Isn't it better than history, really, that a Jewish woman victimized by the Third Reich should bring it down?

If we could write our own endings, isn't this the dramatic, poetic one we would desire? The underdog has her day, and the scales of justice are righted. 

Since this isn't real life, why not?






"I think this just might be my masterpiece." Or "That's a Bingo."

Given the importance of movie history and film in Inglorious Basterds, I find it fascinating that the last act in the film quotes so heavily from the work of my all-time favorite director: Brian De Palma.

I mentioned Carrie at the Prom vs. Shoshanna at the Premiere, but it's much more than that too.

Notice, for instance, that the interior of Shoshanna's cinema is colored and designed to resemble the palatial interior of Tony Montana's Miami home in Scarface. There are staircases bracketing both sides of the central hall, with a ledge above -- on the second floor -- and, finally, a room (in the center of the frame...) leading back to a private domain (office or auditorium).


In Scarface, this grand hall is where Tony goes out in a blaze of glory ("Say Hello to My Little Friend..."). In a very real way, that's also Shoshanna's fate.

Both characters also share something else in common: they went from being powerless, to possessing all the power. 


Only in Tony's case, he misused and abused that power (through a drug haze). By contrast, our sympathies remain with Shoshanna throughout Inglourious Basterds. She is setting things right (and ending the war...), not committing a cocaine-addled suicide.
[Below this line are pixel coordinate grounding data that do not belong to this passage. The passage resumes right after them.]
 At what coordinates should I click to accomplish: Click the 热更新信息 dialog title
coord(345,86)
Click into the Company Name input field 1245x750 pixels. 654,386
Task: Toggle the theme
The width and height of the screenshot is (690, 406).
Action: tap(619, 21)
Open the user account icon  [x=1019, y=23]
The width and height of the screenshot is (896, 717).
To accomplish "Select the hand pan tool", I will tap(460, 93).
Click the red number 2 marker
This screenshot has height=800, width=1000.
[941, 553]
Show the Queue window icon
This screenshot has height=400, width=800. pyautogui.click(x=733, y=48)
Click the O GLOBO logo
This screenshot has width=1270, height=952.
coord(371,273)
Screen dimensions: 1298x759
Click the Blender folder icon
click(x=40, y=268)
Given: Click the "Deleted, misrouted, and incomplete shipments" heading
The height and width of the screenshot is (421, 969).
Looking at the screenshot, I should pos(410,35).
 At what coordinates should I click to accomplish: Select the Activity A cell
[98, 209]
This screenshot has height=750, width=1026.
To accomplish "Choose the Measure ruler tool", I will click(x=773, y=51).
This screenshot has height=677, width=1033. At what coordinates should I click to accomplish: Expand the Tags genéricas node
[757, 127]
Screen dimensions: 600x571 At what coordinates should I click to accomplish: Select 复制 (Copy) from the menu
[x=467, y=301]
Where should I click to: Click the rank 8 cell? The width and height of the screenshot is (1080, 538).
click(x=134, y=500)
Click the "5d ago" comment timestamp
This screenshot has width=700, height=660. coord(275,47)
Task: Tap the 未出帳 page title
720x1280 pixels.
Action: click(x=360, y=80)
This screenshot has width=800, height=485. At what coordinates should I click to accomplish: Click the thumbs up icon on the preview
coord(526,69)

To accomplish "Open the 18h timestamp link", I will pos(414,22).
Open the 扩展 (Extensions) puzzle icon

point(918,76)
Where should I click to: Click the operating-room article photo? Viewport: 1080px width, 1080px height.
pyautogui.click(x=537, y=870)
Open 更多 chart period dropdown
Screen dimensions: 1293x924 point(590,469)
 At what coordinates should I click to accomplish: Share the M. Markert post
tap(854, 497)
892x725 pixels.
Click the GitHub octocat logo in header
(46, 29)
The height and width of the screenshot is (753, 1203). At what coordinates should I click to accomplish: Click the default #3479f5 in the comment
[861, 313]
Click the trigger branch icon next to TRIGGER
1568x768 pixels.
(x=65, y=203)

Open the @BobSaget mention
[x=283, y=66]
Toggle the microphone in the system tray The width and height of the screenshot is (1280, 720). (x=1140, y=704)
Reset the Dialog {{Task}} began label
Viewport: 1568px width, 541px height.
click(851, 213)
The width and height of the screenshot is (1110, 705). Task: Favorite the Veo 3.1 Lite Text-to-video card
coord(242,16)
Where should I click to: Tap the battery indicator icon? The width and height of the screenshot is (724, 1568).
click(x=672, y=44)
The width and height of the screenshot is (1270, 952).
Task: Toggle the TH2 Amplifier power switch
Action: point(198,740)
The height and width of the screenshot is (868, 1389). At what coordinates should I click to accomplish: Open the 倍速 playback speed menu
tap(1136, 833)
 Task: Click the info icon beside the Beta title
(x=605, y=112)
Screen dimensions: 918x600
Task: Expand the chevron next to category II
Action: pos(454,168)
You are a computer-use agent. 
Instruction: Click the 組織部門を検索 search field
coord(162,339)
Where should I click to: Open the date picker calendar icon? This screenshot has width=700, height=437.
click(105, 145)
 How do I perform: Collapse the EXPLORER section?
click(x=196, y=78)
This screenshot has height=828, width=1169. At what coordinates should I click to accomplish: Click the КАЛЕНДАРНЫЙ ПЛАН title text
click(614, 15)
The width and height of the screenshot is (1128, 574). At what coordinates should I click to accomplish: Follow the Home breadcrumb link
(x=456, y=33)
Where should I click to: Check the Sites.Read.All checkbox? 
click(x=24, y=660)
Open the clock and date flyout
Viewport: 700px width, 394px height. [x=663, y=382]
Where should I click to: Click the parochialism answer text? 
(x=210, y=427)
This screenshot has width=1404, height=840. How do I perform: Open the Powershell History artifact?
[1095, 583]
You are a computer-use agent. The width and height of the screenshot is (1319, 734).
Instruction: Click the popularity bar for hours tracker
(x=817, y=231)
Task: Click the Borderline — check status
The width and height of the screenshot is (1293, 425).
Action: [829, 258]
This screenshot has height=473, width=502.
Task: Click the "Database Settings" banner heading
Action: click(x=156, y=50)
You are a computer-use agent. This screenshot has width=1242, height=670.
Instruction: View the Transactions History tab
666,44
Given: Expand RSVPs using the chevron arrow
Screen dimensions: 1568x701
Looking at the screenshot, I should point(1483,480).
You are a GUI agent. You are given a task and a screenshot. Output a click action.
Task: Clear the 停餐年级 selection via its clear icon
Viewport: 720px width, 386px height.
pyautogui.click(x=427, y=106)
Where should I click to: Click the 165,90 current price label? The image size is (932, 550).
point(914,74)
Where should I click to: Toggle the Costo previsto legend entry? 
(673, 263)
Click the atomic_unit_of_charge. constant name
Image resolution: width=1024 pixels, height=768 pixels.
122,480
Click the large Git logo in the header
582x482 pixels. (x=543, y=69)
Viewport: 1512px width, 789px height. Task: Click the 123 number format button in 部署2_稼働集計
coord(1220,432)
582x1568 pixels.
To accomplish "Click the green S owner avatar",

Why quote De Palma so extensively here? 


Well, we know that Carrie is in Tarantino's top five favorite film list (at least last time I checked). But the images and compositions that recall De Palma are well picked for reasons of theme and recognition too. 

Both Carrie at the Prom -- the victim taking out the victimizers -- and Tony's last stand -- a staccato suicide by machine gun -- embody an important part of our contemporary pop culture lexicon. 

Carrie is about the effect that cruelty has on a person, even a good person. And Scarface is about power corrupting, absolutely. So Shoshanna may be Carrie; and Hitler may be Tony Montana, in some sense..

One of the qualities that I admire most about Inglourious Basterds is Tarantino's manner of making the intimate seem epic. This movie is about a big topic indeed (World War II) but it features almost no scenes of battle or any traditional war scenes, for that matter. 


The film consists mostly of a scene in a farm, in a tavern basement, and, finally, in a cinema. We see no tanks, no infantries on the move, and no impending air strikes.


Instead, Tarantino hammers home his theme of the powerful versus the powerless, and does so with just a handful of very intriguing, very human characters. The drama is entirely intimate though, in typical Tarantino fashion, the human behavior is also a bit exaggerated in some cases. In the case of Aldo Raines, I would argue it's almost cartoonish. But even he reflects something vitally important.

Sometimes you need bravado in the face of a powerful enemy. Inglourious Basterds reveals that Raines has that bravado in spades, but even more so, that the film's director does.